(AVAILABLE DATA)
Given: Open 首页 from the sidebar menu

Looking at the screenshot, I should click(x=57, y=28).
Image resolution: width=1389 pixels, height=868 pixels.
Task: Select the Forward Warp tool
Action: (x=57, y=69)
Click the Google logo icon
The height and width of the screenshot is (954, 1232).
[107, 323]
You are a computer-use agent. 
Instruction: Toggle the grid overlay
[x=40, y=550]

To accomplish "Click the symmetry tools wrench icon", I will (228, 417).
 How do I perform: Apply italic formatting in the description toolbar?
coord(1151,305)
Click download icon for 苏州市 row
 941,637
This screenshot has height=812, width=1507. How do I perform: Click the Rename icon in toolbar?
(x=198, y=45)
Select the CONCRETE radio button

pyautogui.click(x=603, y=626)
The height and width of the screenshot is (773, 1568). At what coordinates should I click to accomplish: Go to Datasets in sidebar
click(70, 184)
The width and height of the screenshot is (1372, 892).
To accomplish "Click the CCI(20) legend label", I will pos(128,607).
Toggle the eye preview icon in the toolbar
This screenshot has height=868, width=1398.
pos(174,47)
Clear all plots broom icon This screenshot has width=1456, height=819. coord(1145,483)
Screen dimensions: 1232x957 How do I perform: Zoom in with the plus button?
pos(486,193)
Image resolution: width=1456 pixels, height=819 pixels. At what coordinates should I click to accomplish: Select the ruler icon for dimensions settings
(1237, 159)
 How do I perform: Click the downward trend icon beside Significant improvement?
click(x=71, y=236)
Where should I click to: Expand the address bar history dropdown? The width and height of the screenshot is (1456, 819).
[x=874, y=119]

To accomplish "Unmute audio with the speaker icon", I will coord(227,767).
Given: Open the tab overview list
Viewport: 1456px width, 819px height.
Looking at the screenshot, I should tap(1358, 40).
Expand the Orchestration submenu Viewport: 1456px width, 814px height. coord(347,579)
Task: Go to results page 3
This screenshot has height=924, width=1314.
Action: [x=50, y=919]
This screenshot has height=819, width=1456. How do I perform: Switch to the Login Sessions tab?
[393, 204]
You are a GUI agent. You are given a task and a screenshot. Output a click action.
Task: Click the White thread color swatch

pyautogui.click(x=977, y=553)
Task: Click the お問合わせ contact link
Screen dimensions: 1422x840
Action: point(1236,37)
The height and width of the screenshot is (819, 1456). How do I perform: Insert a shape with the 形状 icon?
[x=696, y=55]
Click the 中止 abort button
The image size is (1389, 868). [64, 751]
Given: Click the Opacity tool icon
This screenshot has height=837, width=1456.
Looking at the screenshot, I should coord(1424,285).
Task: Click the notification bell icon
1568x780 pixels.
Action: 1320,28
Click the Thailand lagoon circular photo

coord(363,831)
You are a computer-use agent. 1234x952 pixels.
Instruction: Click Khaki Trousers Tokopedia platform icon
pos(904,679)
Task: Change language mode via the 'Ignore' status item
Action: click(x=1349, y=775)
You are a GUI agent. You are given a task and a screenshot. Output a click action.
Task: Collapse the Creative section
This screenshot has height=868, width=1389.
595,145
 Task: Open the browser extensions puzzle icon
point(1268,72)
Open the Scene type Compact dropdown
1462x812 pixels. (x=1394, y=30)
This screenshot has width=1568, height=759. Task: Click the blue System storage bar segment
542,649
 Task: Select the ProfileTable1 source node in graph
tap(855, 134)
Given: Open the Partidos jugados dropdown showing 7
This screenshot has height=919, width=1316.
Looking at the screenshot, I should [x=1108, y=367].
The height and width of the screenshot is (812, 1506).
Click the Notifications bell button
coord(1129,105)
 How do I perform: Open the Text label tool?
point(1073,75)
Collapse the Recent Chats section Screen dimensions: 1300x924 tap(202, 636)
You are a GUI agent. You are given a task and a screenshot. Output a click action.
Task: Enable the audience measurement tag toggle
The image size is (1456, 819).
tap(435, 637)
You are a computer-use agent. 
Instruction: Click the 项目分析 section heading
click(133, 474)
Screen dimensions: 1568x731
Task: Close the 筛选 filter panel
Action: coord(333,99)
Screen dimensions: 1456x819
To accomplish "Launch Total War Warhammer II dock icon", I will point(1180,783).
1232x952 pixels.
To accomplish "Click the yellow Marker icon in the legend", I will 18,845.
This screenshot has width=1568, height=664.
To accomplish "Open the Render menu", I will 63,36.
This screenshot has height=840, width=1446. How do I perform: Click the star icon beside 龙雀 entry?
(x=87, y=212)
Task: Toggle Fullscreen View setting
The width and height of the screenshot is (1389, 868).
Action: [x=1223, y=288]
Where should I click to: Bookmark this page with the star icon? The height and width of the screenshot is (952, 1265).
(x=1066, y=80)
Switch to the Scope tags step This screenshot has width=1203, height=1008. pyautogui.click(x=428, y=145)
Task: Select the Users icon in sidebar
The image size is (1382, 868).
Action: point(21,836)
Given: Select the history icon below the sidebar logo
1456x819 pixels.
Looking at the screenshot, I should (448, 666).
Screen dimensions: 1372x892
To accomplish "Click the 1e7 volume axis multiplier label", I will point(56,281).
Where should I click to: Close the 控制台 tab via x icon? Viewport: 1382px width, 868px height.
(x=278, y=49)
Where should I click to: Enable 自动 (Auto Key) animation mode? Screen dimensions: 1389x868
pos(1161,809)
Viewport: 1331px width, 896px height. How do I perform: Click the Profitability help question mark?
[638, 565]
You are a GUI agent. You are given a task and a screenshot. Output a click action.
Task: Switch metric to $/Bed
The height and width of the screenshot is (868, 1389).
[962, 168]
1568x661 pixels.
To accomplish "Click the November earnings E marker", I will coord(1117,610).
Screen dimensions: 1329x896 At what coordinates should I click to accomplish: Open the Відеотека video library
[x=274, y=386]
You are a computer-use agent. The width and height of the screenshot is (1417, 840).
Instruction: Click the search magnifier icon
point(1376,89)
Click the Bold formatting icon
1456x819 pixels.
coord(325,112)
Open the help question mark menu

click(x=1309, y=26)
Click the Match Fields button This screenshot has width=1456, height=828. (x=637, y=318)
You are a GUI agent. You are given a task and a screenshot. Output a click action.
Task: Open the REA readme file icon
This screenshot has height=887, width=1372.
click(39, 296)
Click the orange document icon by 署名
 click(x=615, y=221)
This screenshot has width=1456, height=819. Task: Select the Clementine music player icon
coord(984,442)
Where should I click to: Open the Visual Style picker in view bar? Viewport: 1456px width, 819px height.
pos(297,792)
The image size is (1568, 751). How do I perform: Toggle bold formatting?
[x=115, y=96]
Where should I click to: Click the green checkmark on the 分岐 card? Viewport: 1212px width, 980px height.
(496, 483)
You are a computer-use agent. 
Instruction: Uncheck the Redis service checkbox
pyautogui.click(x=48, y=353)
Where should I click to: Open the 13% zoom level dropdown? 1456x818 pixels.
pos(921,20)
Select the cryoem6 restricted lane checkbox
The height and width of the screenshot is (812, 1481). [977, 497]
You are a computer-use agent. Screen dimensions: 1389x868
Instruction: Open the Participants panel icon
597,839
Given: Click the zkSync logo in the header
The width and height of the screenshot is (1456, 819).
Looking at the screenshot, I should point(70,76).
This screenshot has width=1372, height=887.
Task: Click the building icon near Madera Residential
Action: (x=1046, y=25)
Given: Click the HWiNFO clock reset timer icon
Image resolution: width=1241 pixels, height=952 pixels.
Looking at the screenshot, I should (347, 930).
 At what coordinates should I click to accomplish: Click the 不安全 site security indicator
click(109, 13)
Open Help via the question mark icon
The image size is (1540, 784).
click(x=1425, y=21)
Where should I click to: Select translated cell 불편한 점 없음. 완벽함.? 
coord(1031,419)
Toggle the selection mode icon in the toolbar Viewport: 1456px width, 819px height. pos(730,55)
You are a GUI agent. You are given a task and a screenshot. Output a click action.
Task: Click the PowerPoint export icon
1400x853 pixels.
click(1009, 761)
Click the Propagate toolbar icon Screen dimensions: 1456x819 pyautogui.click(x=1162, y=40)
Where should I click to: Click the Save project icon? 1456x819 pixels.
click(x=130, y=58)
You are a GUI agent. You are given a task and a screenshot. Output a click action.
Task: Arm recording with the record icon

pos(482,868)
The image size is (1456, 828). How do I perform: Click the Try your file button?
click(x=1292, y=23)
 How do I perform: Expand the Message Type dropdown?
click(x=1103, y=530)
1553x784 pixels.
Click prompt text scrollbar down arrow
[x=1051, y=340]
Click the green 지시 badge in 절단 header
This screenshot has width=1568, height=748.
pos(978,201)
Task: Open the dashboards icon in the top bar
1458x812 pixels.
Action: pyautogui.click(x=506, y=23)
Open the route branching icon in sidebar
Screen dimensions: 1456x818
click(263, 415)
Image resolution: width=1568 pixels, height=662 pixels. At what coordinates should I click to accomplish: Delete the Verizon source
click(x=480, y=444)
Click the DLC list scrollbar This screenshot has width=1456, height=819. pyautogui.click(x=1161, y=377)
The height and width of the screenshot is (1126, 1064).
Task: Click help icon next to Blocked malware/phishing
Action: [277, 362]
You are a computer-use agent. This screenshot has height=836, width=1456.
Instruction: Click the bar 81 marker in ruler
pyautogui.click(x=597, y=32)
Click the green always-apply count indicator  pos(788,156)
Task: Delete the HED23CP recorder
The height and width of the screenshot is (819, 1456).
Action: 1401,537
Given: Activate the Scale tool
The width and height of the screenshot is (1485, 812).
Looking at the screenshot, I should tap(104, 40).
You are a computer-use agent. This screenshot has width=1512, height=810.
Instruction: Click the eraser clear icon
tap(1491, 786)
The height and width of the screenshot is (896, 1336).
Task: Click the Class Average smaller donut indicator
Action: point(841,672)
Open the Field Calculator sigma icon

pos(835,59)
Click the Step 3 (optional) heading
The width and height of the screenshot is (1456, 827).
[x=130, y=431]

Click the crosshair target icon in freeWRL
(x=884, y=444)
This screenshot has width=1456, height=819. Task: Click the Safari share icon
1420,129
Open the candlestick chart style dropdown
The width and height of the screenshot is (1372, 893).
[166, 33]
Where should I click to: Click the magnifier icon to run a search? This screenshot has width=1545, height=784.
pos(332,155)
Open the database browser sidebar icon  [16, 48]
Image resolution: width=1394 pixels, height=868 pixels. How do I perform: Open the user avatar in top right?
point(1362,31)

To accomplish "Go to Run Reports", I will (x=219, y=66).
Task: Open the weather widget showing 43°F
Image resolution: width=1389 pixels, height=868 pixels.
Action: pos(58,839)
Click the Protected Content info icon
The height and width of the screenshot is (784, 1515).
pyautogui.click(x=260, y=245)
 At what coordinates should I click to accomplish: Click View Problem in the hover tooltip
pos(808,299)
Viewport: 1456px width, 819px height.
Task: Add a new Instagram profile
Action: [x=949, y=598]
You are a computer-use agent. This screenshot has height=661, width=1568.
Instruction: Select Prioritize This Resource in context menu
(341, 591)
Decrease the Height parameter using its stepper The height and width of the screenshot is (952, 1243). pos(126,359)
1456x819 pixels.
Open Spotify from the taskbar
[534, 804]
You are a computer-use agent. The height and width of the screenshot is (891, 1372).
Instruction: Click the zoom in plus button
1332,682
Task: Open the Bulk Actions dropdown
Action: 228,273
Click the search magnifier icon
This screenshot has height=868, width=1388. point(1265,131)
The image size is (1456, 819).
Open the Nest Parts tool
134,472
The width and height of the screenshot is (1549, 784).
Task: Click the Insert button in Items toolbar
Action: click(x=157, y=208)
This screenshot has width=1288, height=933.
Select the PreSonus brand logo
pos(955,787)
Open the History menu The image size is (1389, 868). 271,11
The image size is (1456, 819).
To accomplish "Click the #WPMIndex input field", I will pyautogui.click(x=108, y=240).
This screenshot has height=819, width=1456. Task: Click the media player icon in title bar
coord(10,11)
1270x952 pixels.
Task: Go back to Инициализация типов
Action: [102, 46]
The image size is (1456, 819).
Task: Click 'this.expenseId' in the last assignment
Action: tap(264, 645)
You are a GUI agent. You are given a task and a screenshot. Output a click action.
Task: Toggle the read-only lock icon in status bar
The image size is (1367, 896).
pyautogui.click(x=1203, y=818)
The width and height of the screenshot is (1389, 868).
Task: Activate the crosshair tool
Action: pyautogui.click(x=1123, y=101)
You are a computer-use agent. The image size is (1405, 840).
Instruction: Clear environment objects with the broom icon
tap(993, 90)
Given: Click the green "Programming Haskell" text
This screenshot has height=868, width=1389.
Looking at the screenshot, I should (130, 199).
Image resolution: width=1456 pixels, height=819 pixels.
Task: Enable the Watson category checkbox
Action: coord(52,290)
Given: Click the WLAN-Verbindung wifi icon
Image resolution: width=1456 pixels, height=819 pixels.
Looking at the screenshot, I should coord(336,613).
(End AVAILABLE DATA)
YOUR INSTRUCTIONS: Copy back the listing above exactly, but only from the line with "Open the database" through the line with "Task: Open the weather widget showing 43°F", both ends included.

OUTPUT FOR THIS EXERCISE:
Open the database browser sidebar icon  [16, 48]
Image resolution: width=1394 pixels, height=868 pixels. How do I perform: Open the user avatar in top right?
point(1362,31)

To accomplish "Go to Run Reports", I will (x=219, y=66).
Task: Open the weather widget showing 43°F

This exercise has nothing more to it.